The SGD Student Awards
Duncan Cargill, who came to garden design after a career as a creative director in London and New York before graduating from the London College of Garden Design in 2018, was the winner in the Student Design – Domestic category for his Norfolk Flint Garden which the judges said was a ‘sophisticated design presented through wonderful sketches that evoke the landscape beautifully.'
 
Meanwhile Bob Richmond-Watson, also from the London College of Garden Design, and Michael Ekers, from Writtle University College, were joint winners in the Student Design – Commercial category.

The SGD Lifetime Achievement Award
Other special awards given on the night included the SGD Lifetime Achievement Award – an award granted to an individual who has made an outstanding contribution to the landscape and garden design profession. The Award, which is gifted by the Council of the Society of Garden Designers, was given to visionary garden designer and world-renowned plantsman Piet Oudolf.
 
The SGD Council said:  "From the age of 25, Piet has made a phenomenal contribution to new ways of thinking on naturalistic planting using grasses and herbaceous plants. Using all the sound principles of good Planting Design, Oudolf’s work sits comfortably in formal and informal settings, town and country, without losing any of the design integrity of structure and balance.

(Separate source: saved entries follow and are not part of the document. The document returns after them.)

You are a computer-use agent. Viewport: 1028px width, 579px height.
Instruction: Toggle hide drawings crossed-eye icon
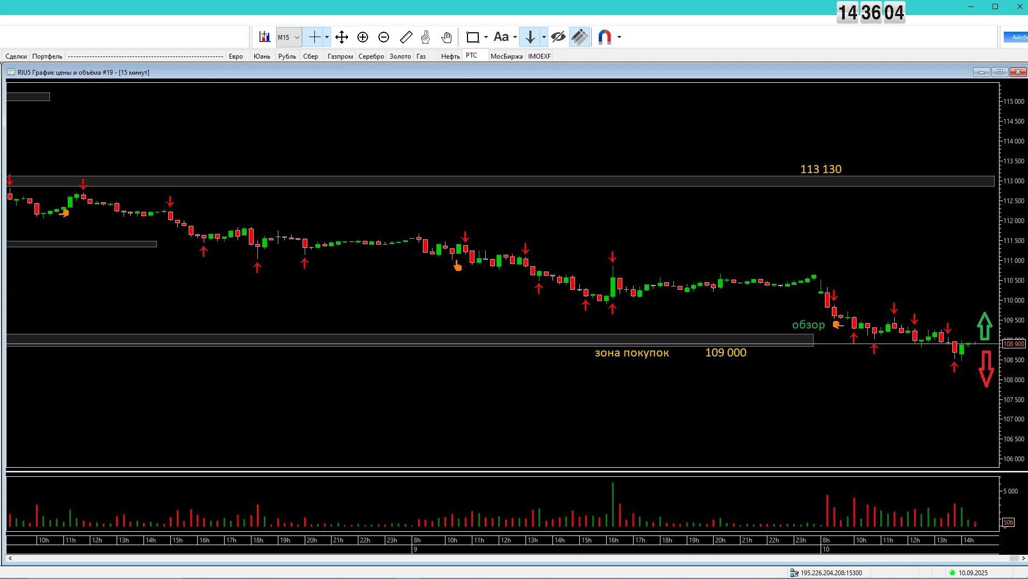558,37
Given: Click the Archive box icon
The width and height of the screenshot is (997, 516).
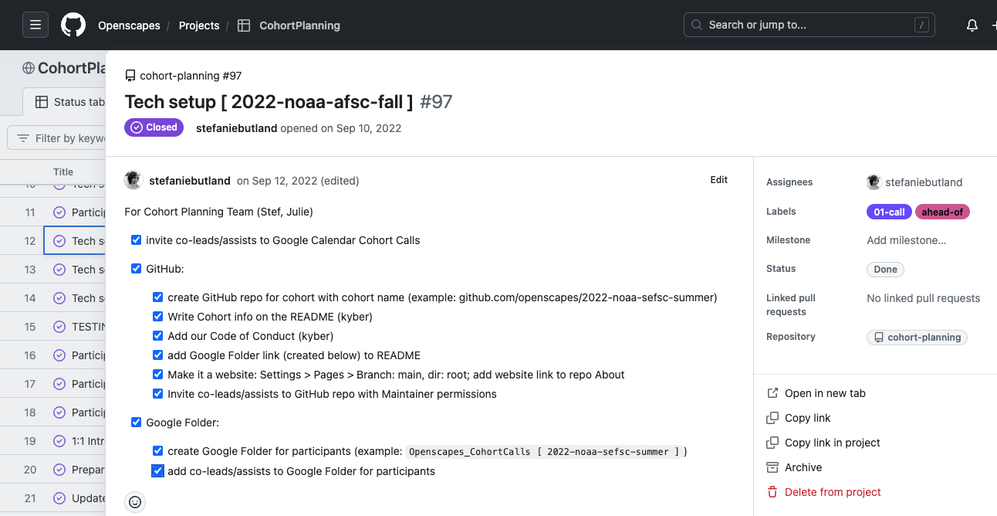Looking at the screenshot, I should pyautogui.click(x=772, y=467).
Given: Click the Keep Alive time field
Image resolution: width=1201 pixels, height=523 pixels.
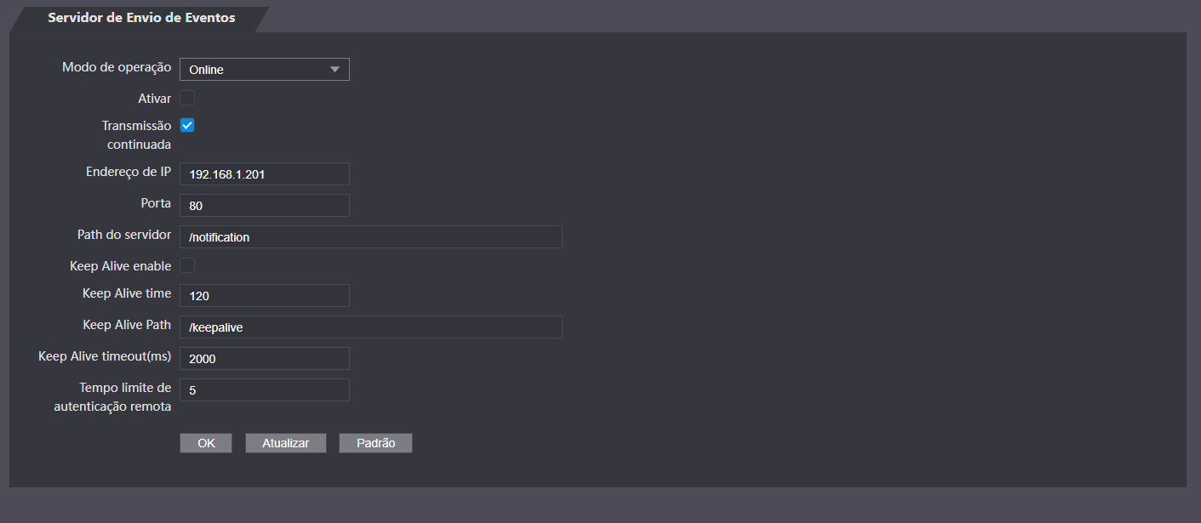Looking at the screenshot, I should pyautogui.click(x=265, y=295).
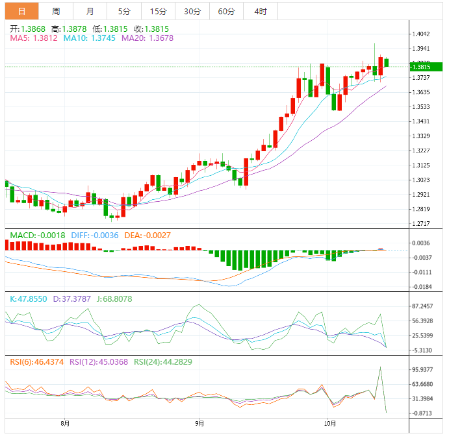This screenshot has width=449, height=438.
Task: Select the 15分 timeframe tab
Action: pyautogui.click(x=157, y=12)
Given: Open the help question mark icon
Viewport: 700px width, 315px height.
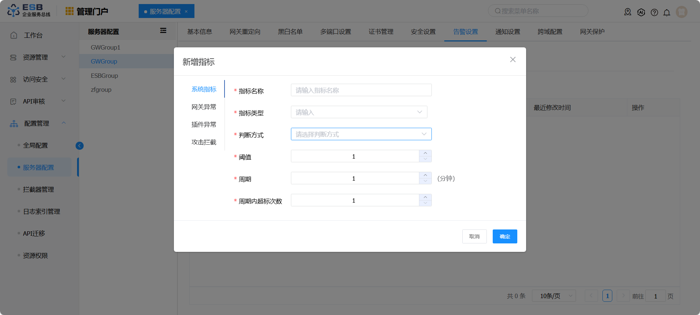Looking at the screenshot, I should coord(654,12).
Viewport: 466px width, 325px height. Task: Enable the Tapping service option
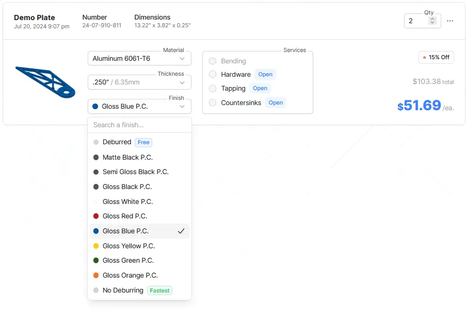tap(213, 89)
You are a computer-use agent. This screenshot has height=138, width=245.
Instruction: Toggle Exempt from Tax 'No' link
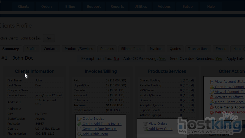[x=116, y=59]
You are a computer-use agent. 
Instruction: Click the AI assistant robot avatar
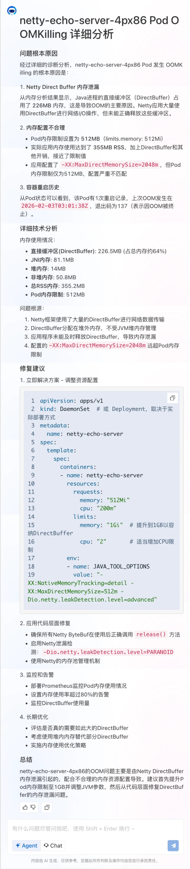click(12, 10)
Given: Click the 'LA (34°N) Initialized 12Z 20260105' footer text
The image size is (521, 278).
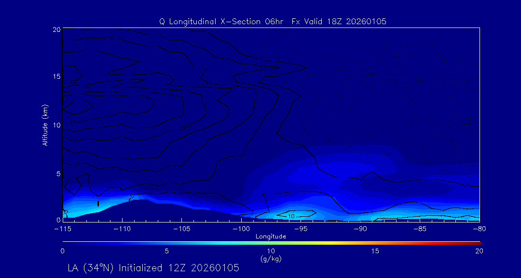Looking at the screenshot, I should click(x=153, y=267).
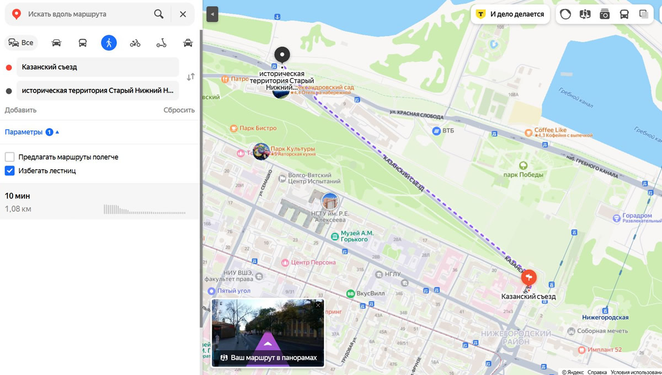662x375 pixels.
Task: Open 'Ваш маршрут в панорамах' thumbnail
Action: pos(268,333)
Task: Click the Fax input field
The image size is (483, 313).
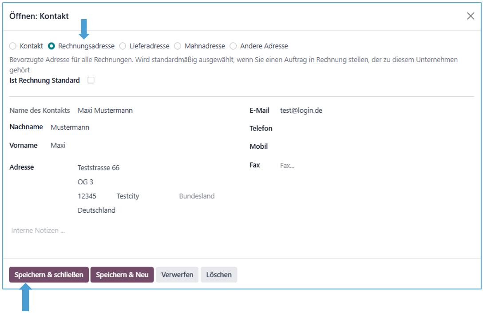Action: click(373, 166)
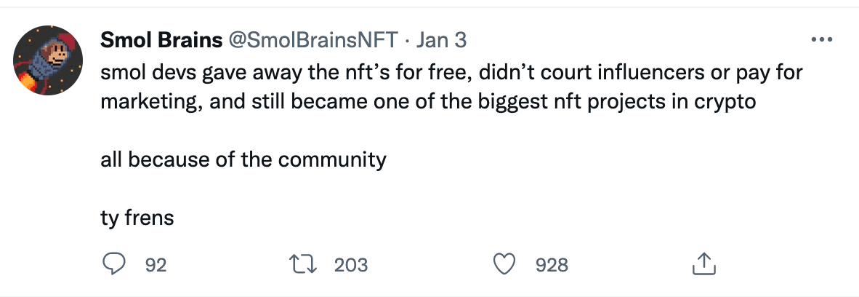Image resolution: width=859 pixels, height=297 pixels.
Task: Open the Smol Brains display name link
Action: pos(161,41)
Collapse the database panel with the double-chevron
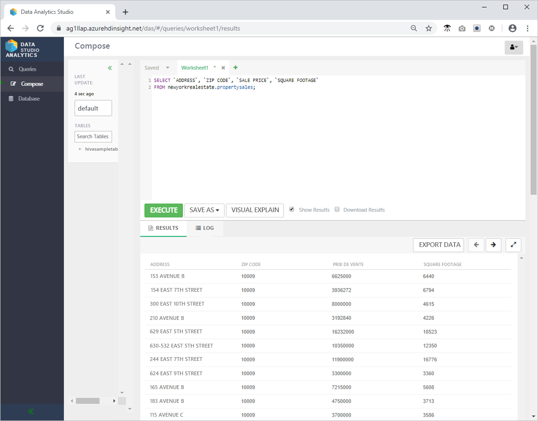Viewport: 538px width, 421px height. click(110, 68)
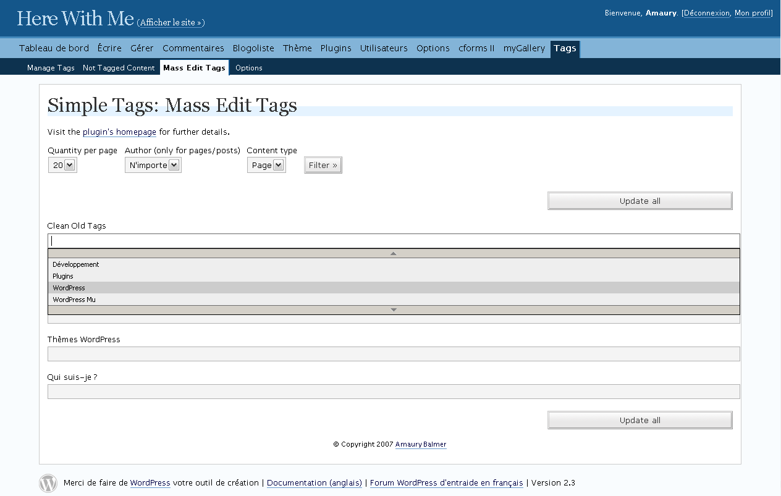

"From the Highline in New York to Pensthorpe Natural Park, from the Wisley borders to Olympic Park, Oudolf’s work is both impressive and intimate.  His determination to find out more about his ‘performers’ by opening up a nursery and astutely observing his palette at all stages of development has taken Planting Design to another level of horticultural science and experimentation and has launched a whole new appetite in the industry for a wide range of quality herbaceous plants.

"His plant combinations, brought to life through his seminal books written alongside Noel Kingsbury, have fast-tracked many a fledgling designer to add something quite magical to their projects and made his lifelong research accessible to others. Thank you Piet for your passion and generosity to our industry."
 

Images of all the winning gardens in the SGD Awards 2019 can be seen at  www.sgdawards.com.